Monday, 10 August 2015

My biggest lessons from travelling: home is where the heart is?



I think what I have learnt recently is that home is not a place, see home to me is a concept. It's a feeling of security, it's a hug that feels like all your broken pieces are being put back together. See home is a smell that reminds you of a perfect memory that you don't wish to relive as it could never be that perfect again. It's your favourite drink, a drink that you could have anywhere in the  world but still feel like your by the fire at a small village pub. It's a song that you hear and when you close your eyes your 17 and dancing at a grotty club with your three best-friends. It's people, it's the people you call when you have had a shit day at work or feel like giving up, but it's also the people who your ring when you passed a test or the people you send funny videos to or you tell all your teenage drama too. It's people that just text once a week or even once a year. It's a cuddle in bed on a Sunday night in clean bedding after the most relaxing bath. Home is the feeling of your best-friends hand on your leg on what feels like the longest train ride of your life. It's the ache of your face after laughing to hard, or the glass of water someone puts on your bedside for when you wake up with the worlds worst hangover. Home is learning a new skill and perfecting it and then teaching someone else. I don't know if you can ever find home, but you will always feel it. See homesickness isn't the longing for a house, you don't care about the bricks that hold up the structure or even the windows that look out over the garden. You don't miss the decor, or even your God damn bed (however comfy it may be).You miss the sound of laughter that rings through them walls, and the photos strategically placed to remind you of holidays and places  that opened your mind to better things.
□ □ □
* **Challenges**
1. In the blog post on home, what does the writer say home is, if not a place?
2. Condense the paragraph of the blog post on home that starts "I think what I have learnt recently" into a short bulleted list of its main points.
Answer from the blog post on home alone, not from the lines.

* **Stored data**
□ □ □
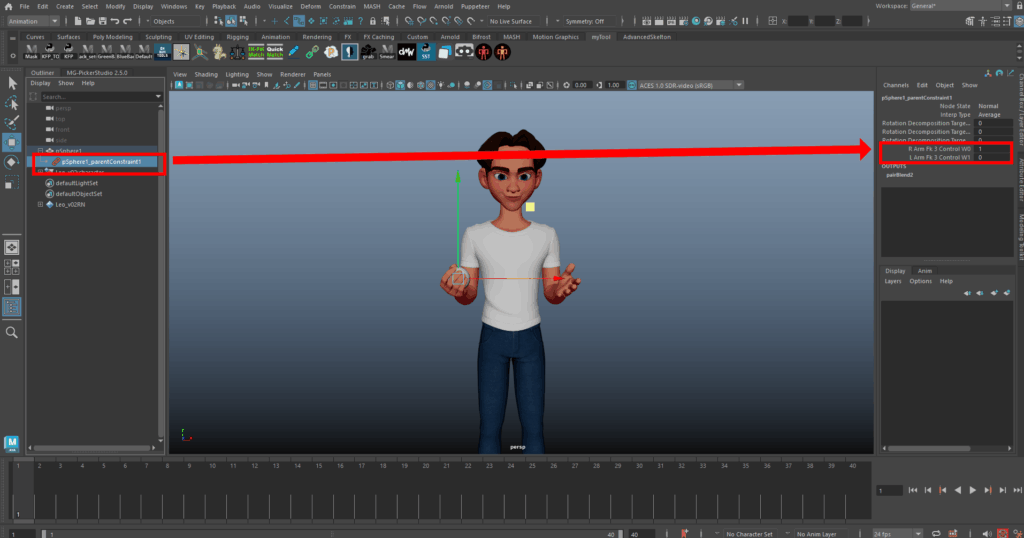
Task: Switch to the Anim layer tab
Action: (925, 271)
□ □ □
* **Answers for the exercise**
1. A concept.

2.
- Home is a concept, not a place: a feeling of security.
- It is found in sensory things: a comforting hug, a smell tied to a perfect memory, a favorite drink, a song that brings back dancing with friends at 17.
- It is people: those you call after a bad day or good news, share videos and drama with, or hear from only weekly or yearly.
- It is small comforts and moments: a Sunday cuddle in clean bedding after a bath, a best friend's hand on a long train ride, sore cheeks from laughing, water left by the bed for a hangover.
- It is learning a skill, perfecting it and teaching it to someone else.
- You may never find home, but you will always feel it.
- Homesickness is not missing a house, its decor or even your bed; it is missing the laughter within its walls and the photos recalling mind-opening holidays and places.